Screening is another tool for early detection of cancer, and has been shown to be effective for cervical, breast and colorectal cancer if well organized and carefully monitored. The most effective screening programme, in terms of health outcomes and cost, is for cervical cancer. It is one of WHO’s “best buys” for tackling noncommunicable diseases (NCDs).
Yet some other cancer screening programmes in the Region do more harm than good, and consume limited resources without significantly improving outcomes. The harm–benefit ratio varies according to the type of cancer and from country to country.
For example, in some countries women are called to undertake screening for breast cancer, but diagnosis and/or treatment are not easily accessible, or of poor quality.
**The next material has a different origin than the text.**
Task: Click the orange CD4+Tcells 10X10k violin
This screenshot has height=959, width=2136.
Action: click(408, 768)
For the majority of women in these countries, such screening can be more harmful than beneficial, and an early diagnosis programme could be a smarter choice.
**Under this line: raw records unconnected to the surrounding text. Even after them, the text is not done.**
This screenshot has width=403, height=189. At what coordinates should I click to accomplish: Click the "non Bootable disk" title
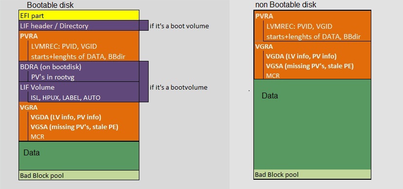tap(286, 4)
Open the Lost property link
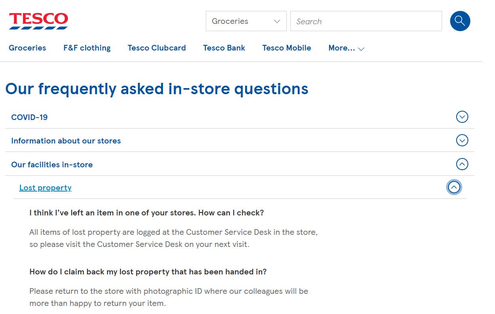Image resolution: width=495 pixels, height=314 pixels. pyautogui.click(x=45, y=187)
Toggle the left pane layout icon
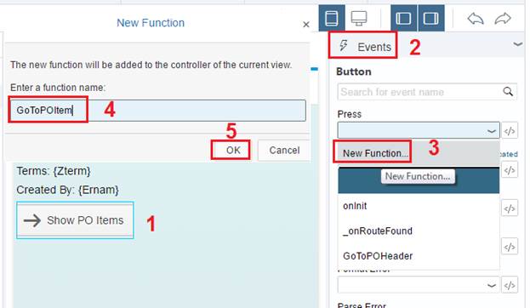 pyautogui.click(x=404, y=18)
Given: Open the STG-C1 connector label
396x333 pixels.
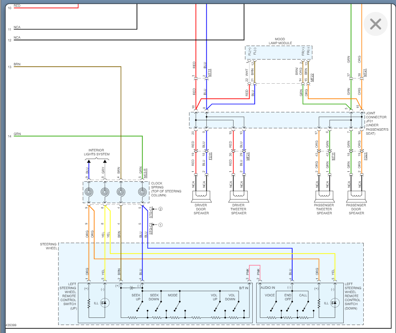Looking at the screenshot, I should [x=151, y=212].
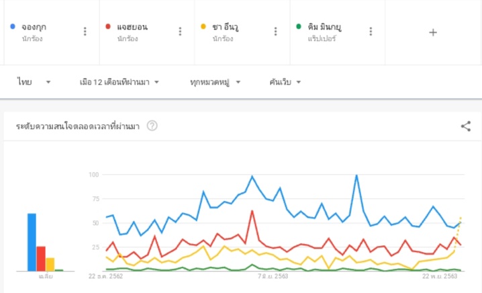Image resolution: width=482 pixels, height=293 pixels.
Task: Open options menu for แจฮยอน term
Action: 180,32
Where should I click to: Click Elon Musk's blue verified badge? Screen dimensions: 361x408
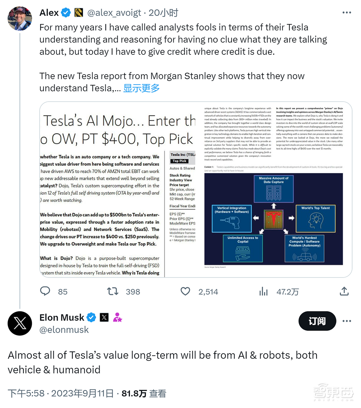[x=92, y=318]
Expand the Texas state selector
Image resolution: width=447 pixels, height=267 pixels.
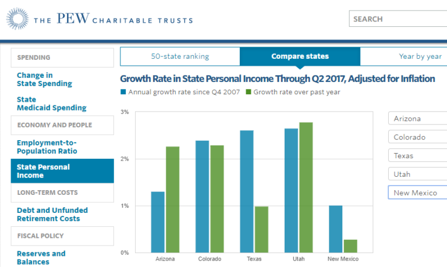tap(417, 156)
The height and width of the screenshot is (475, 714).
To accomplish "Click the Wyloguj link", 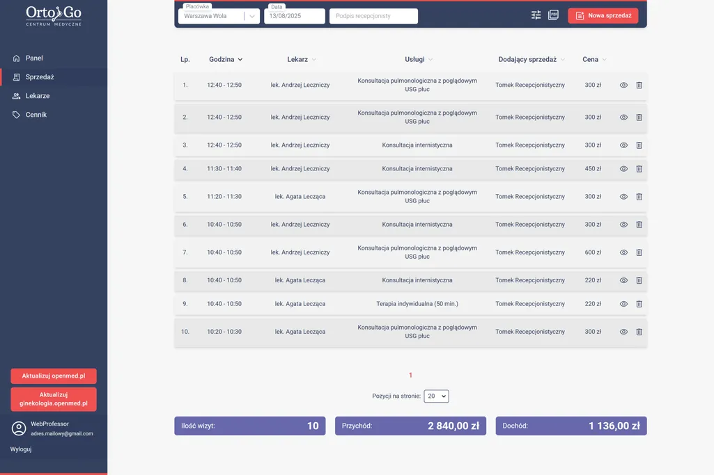I will pos(21,449).
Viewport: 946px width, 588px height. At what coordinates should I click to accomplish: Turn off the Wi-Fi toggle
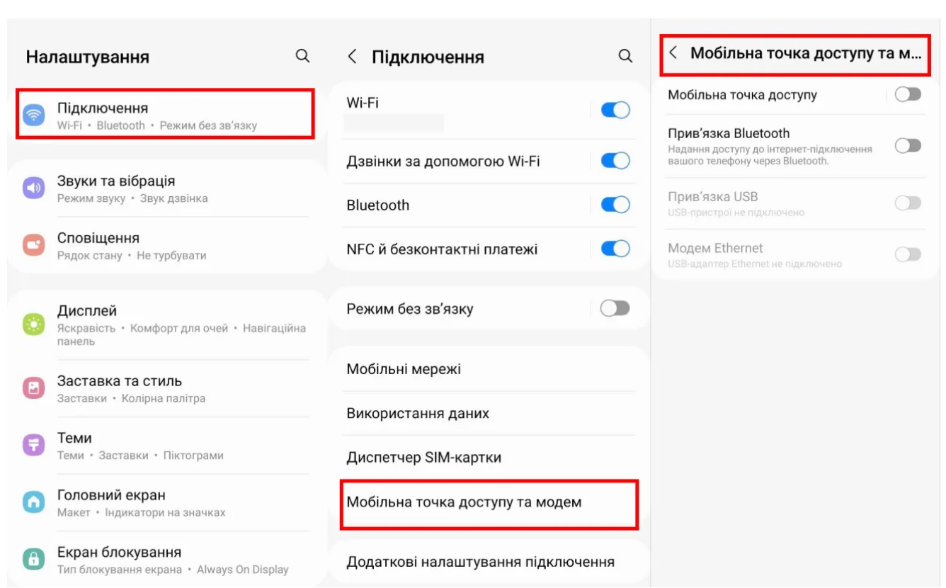pyautogui.click(x=615, y=110)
Early diagnosis programmes reduce the proportion of cancer diagnosed late thanks to improvements on many fronts, including general practitioners’ knowledge of cancer symptoms, referral processes, affordability and efficiency of diagnosis and treatment services, and population awareness.
On 11–12 February 2020, WHO/Europe is bringing together policy-makers, technical experts, representatives of WHO collaborating centres and non-state actors to a conference on screening in Copenhagen, Denmark. Its overall aim is to increase the effectiveness of screening programmes in the Region, maximizing benefits and minimizing harm. A WHO/Europe guide to screening will be published during the conference.
Effective palliative care, which ensures that the end of life for those with cancer is experienced with dignity and as little pain as possible, is a neglected area of cancer care. Tragically, many people in the Region with cancer die without adequate access to symptomatic relief, despite its affordability.
Across the Region, consumption of opioid medicines to relieve pain is between 10 and 100 times lower in eastern European and central Asian countries than in western European countries, often due to overly restrictive regulation of such medicines.
Many factors can contribute to poor palliative care, including insufficient awareness and training among doctors and health professionals, lack of access to opioid medicines and limited political interest in the area.
Improving palliative care is another of WHO’s best buys for tackling NCDs. Countries that invest in palliative care improve patients’ quality of life and decrease the cost of cancer treatment significantly in the last weeks of life.
At every stage of cancer care, more can and should be done: through prevention by lowering people’s exposure to major cancer risk factors and stopping cancer through vaccination; through effective screening programmes when appropriate; through treatment that follows proven protocols and is available to all; and through palliative care that provides patients with a dignified end of life where pain is managed.